ACTIVITY:
Quote the lines below from the one containing "This screenshot has" to the final line, both ends included; exclude the pictures.

EXCERPTED DATA:

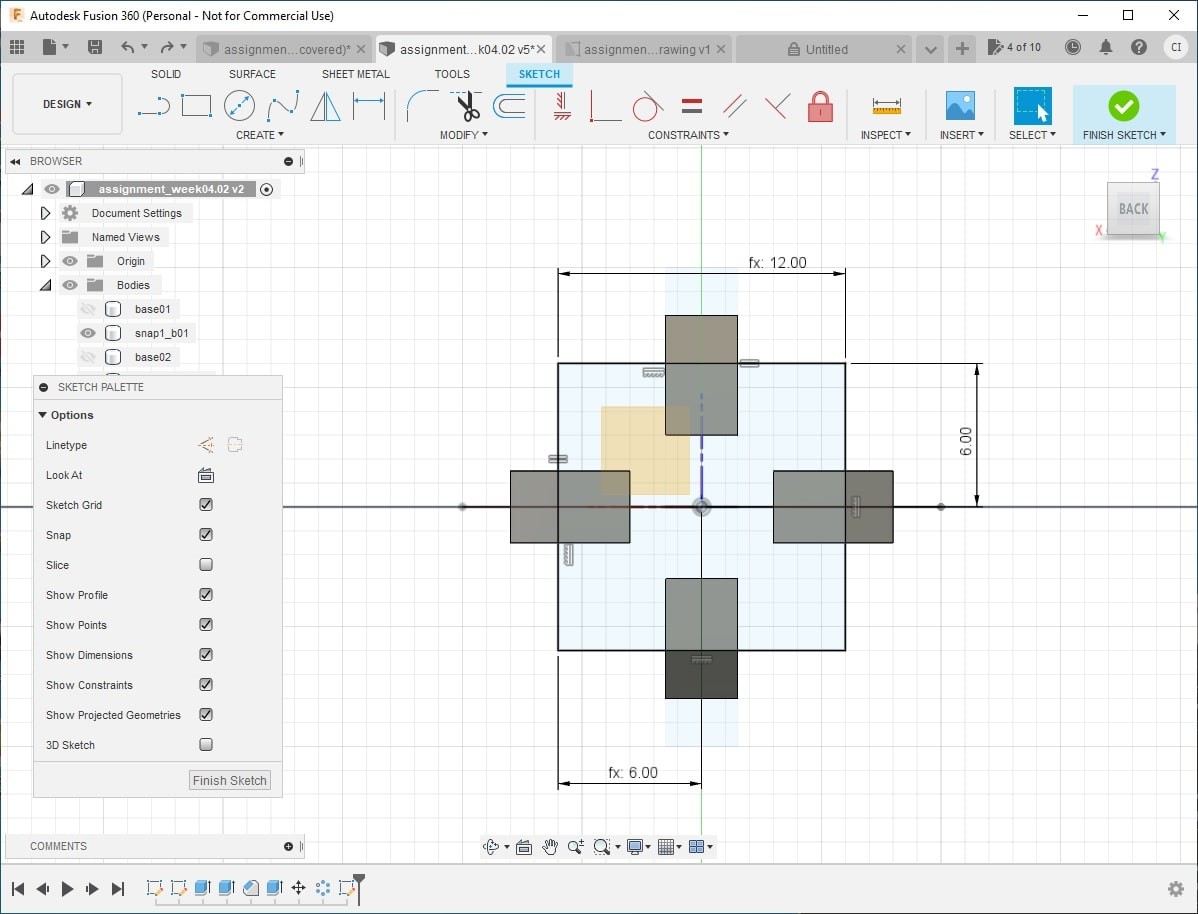The height and width of the screenshot is (914, 1198).
Task: Expand the Document Settings node
Action: tap(45, 213)
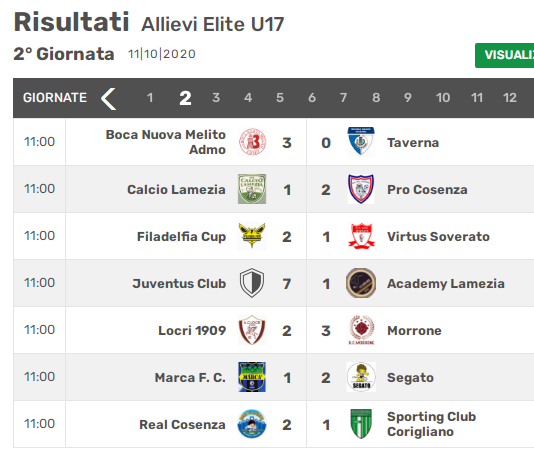534x456 pixels.
Task: Open the Virtus Soverato red crest
Action: click(361, 236)
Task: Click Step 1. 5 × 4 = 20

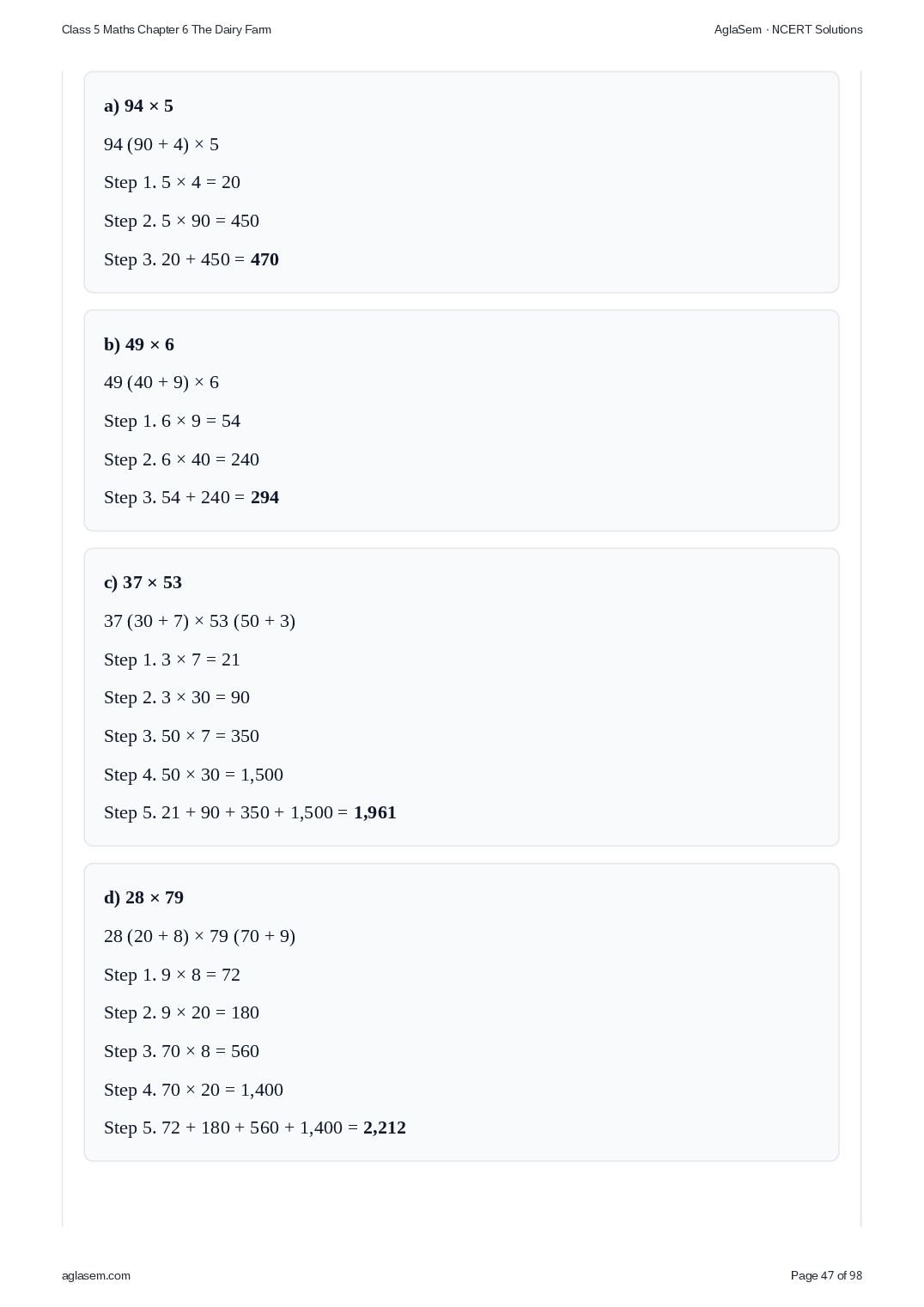Action: [x=172, y=182]
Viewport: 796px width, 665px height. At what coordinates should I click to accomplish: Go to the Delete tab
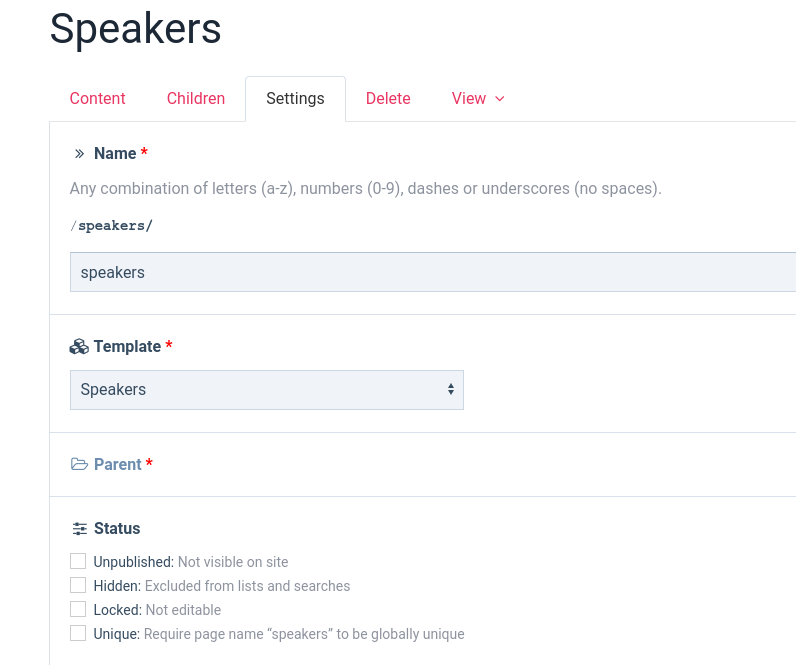[388, 99]
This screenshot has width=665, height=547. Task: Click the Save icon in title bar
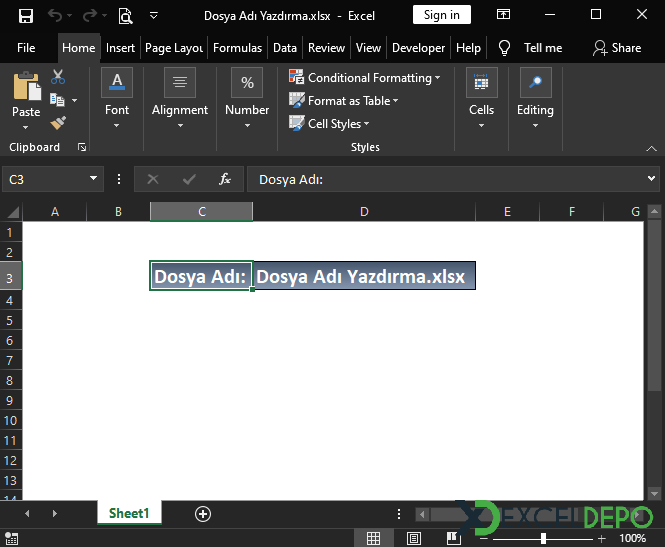coord(25,16)
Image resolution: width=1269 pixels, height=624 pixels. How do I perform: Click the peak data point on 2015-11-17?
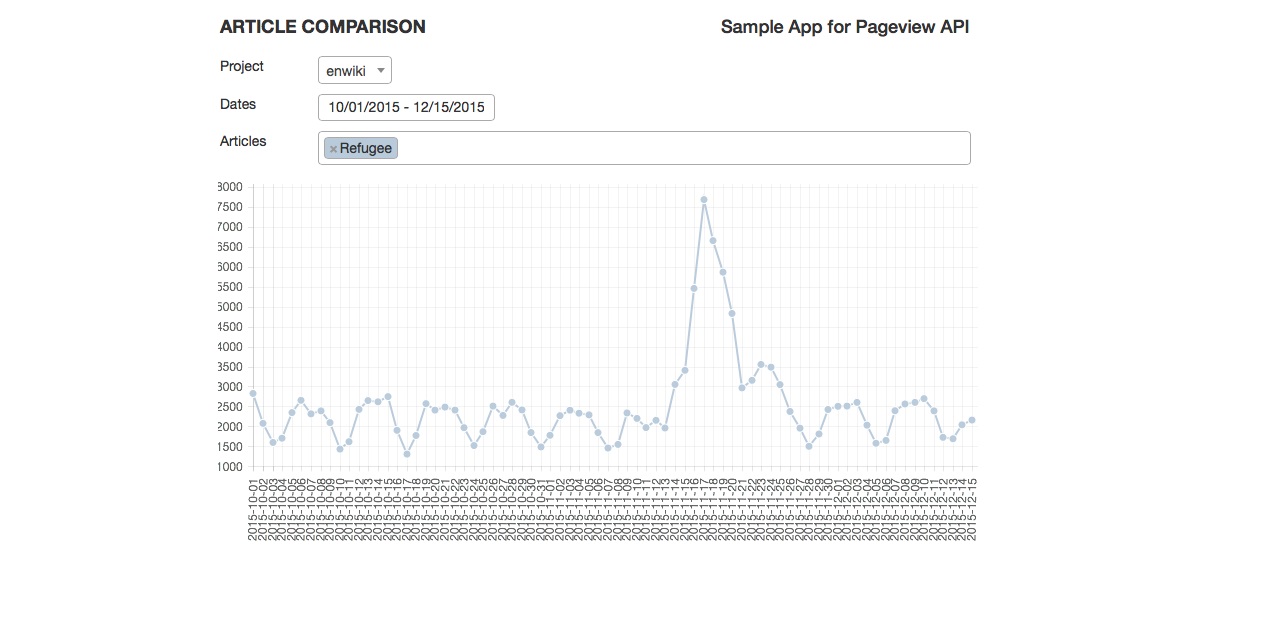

RESULT OF THIS TASK:
This screenshot has width=665, height=547. Task: Click the Save icon in title bar
coord(25,16)
Image resolution: width=1269 pixels, height=624 pixels. How do I perform: Click the peak data point on 2015-11-17?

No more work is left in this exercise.